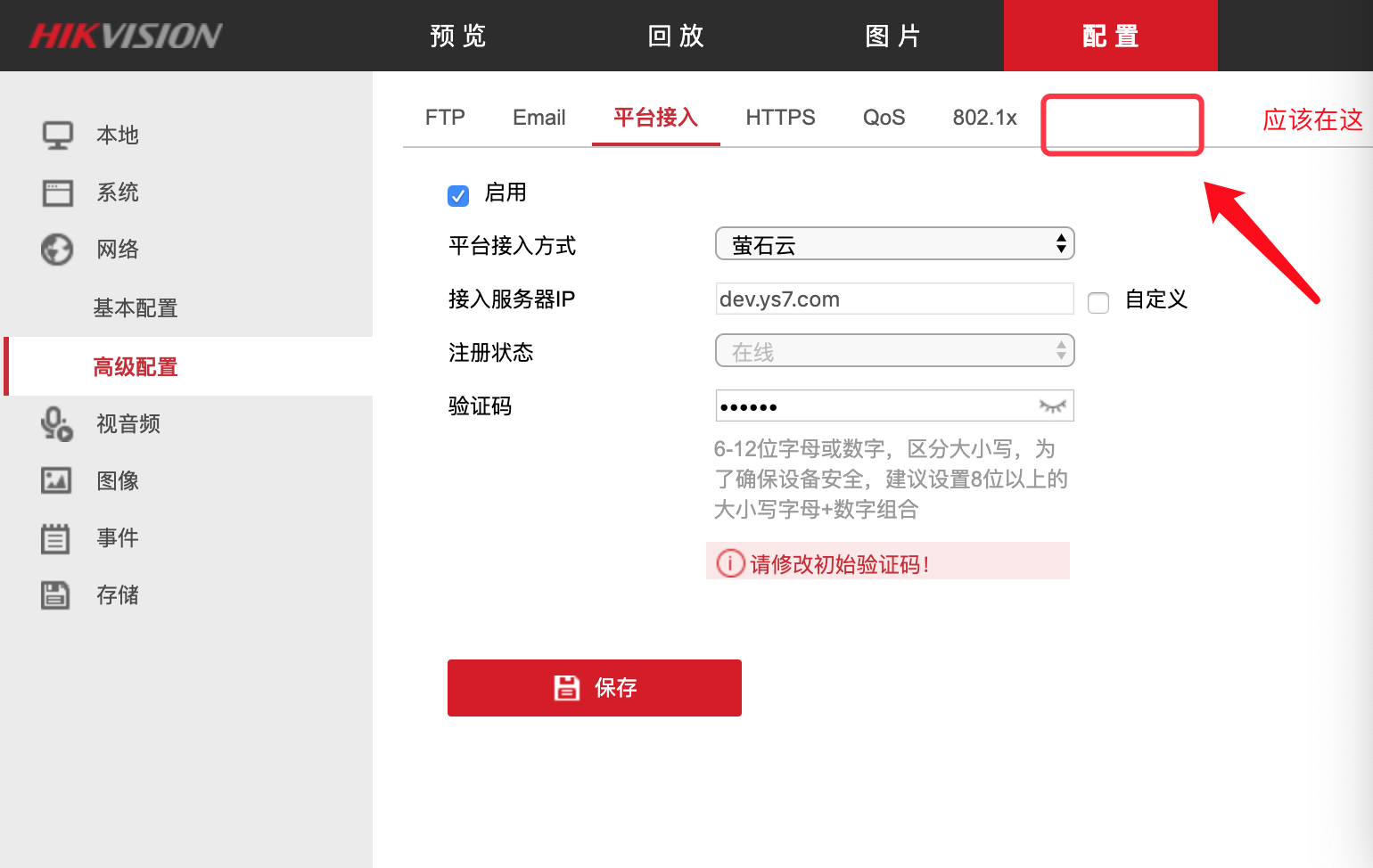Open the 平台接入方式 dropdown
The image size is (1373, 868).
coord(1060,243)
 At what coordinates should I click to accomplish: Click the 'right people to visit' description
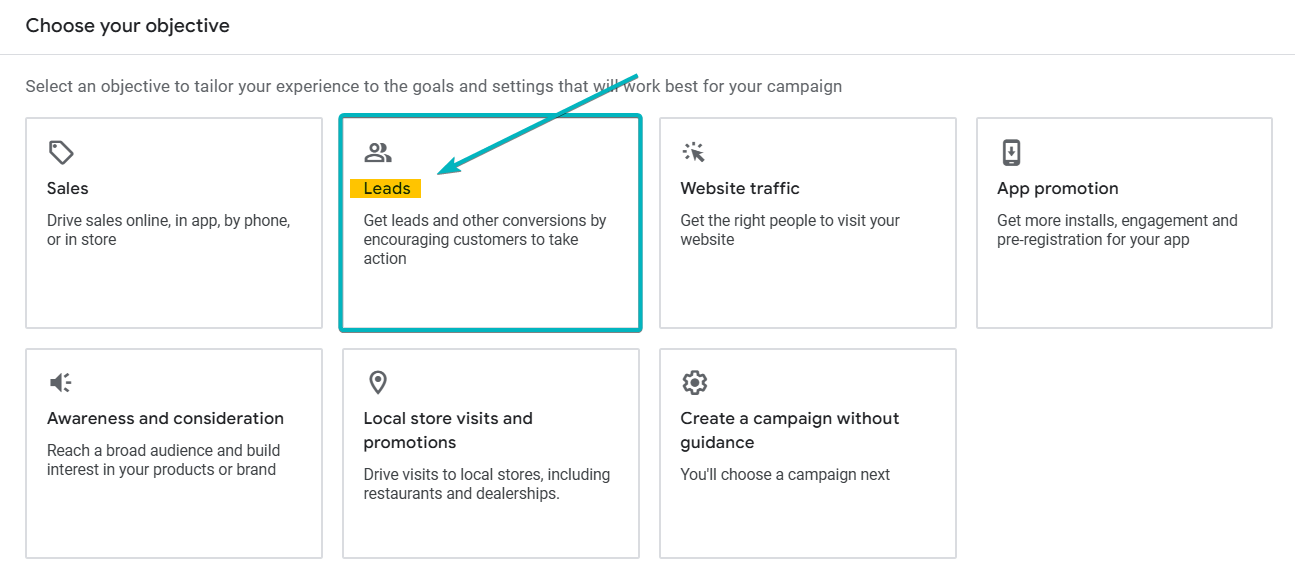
--
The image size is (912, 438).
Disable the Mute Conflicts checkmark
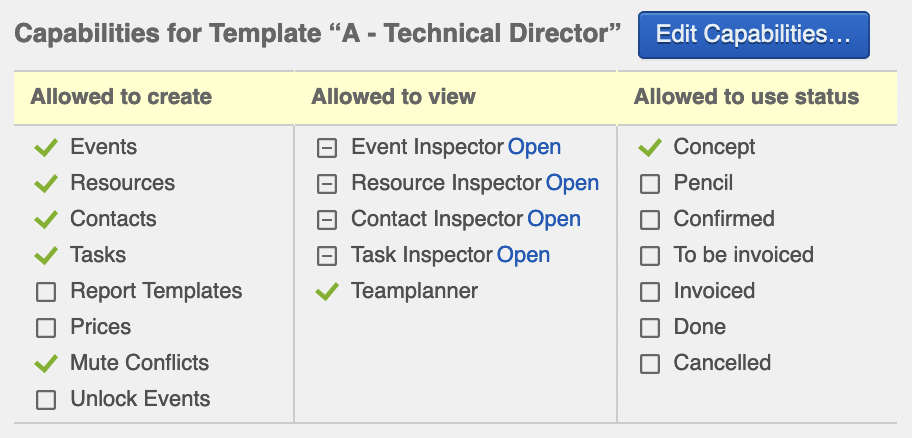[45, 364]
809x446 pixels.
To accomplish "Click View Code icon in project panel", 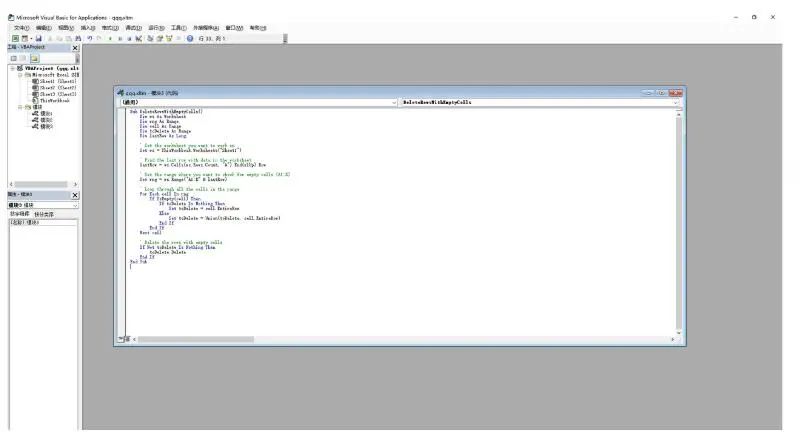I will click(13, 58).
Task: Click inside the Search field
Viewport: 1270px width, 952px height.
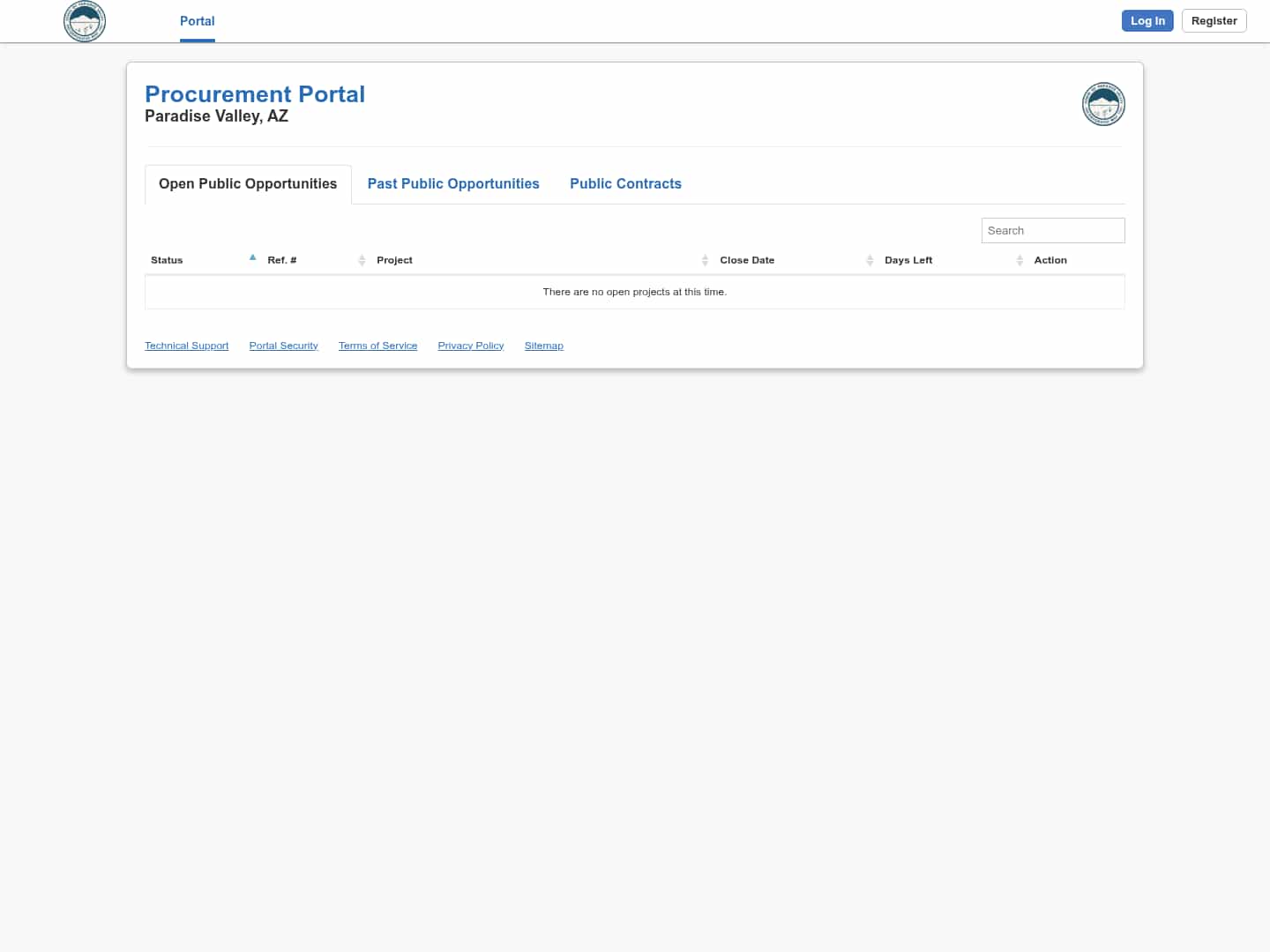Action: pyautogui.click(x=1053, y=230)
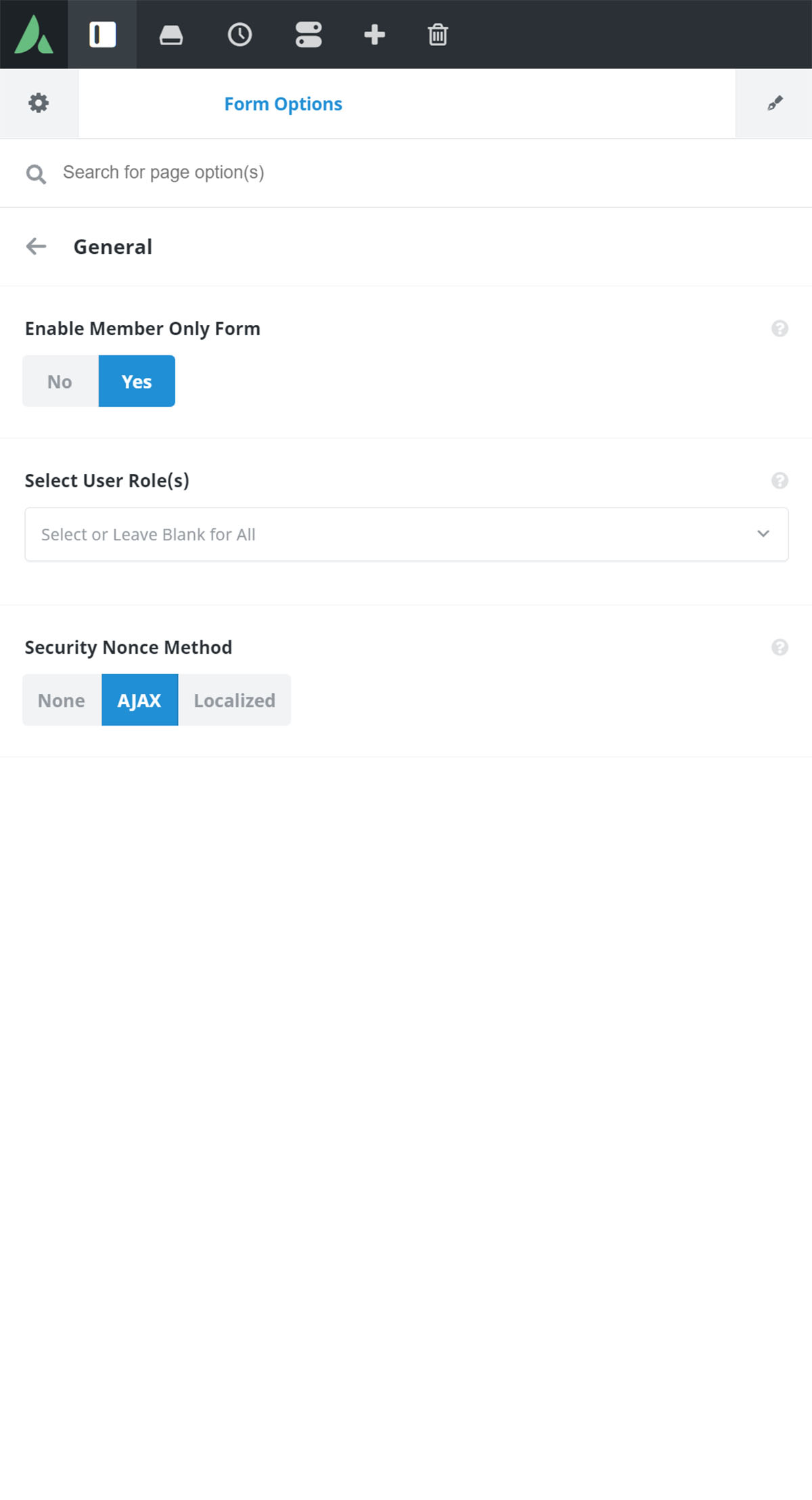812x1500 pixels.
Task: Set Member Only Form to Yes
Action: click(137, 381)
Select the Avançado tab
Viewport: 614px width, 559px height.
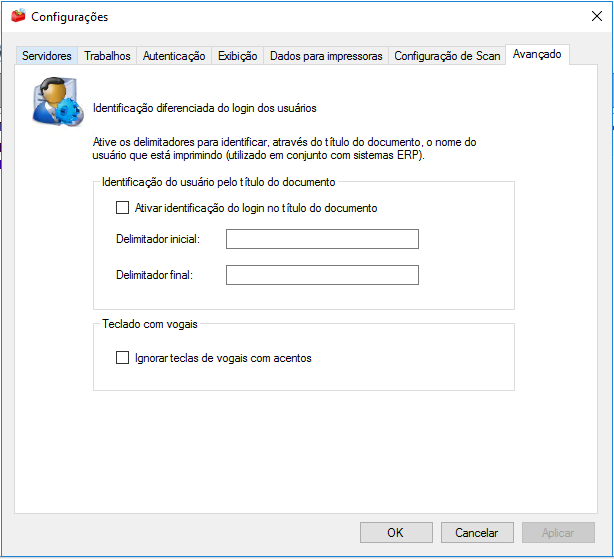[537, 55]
==
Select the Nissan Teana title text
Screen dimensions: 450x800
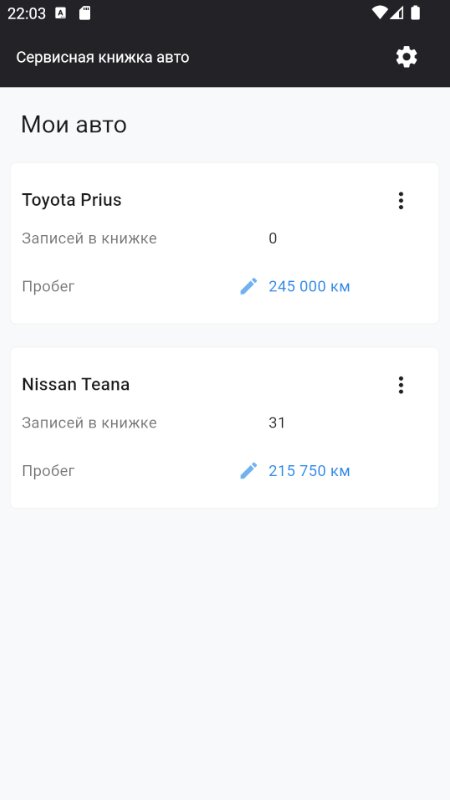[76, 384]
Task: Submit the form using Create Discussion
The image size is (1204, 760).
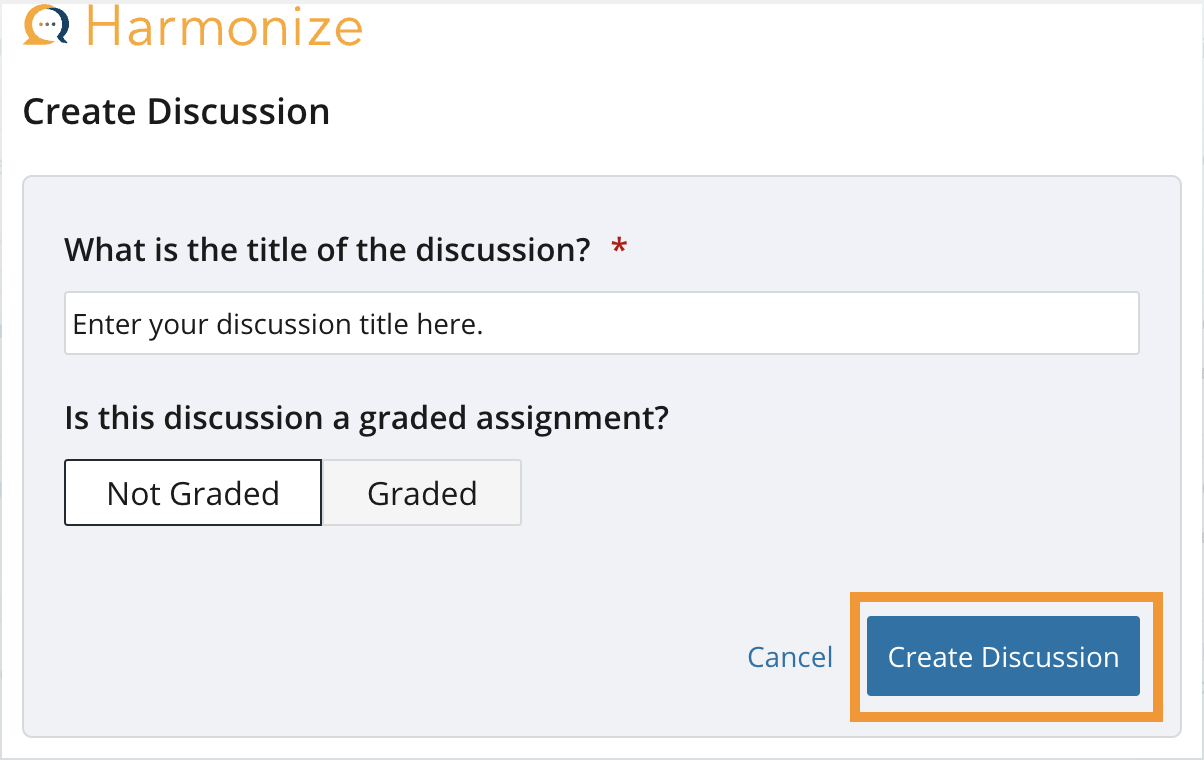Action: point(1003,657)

> Task brief: Set down every row from the line that contains "Open the 平台接入方式 dropdown" through the line that contains "At what coordinates", both included, with each line repeated as it stands and the pictures left out.

> Exercise answer:
Open the 平台接入方式 dropdown
The image size is (1373, 868).
coord(1060,243)
 At what coordinates should I click to accomplish: Click the 'right people to visit' description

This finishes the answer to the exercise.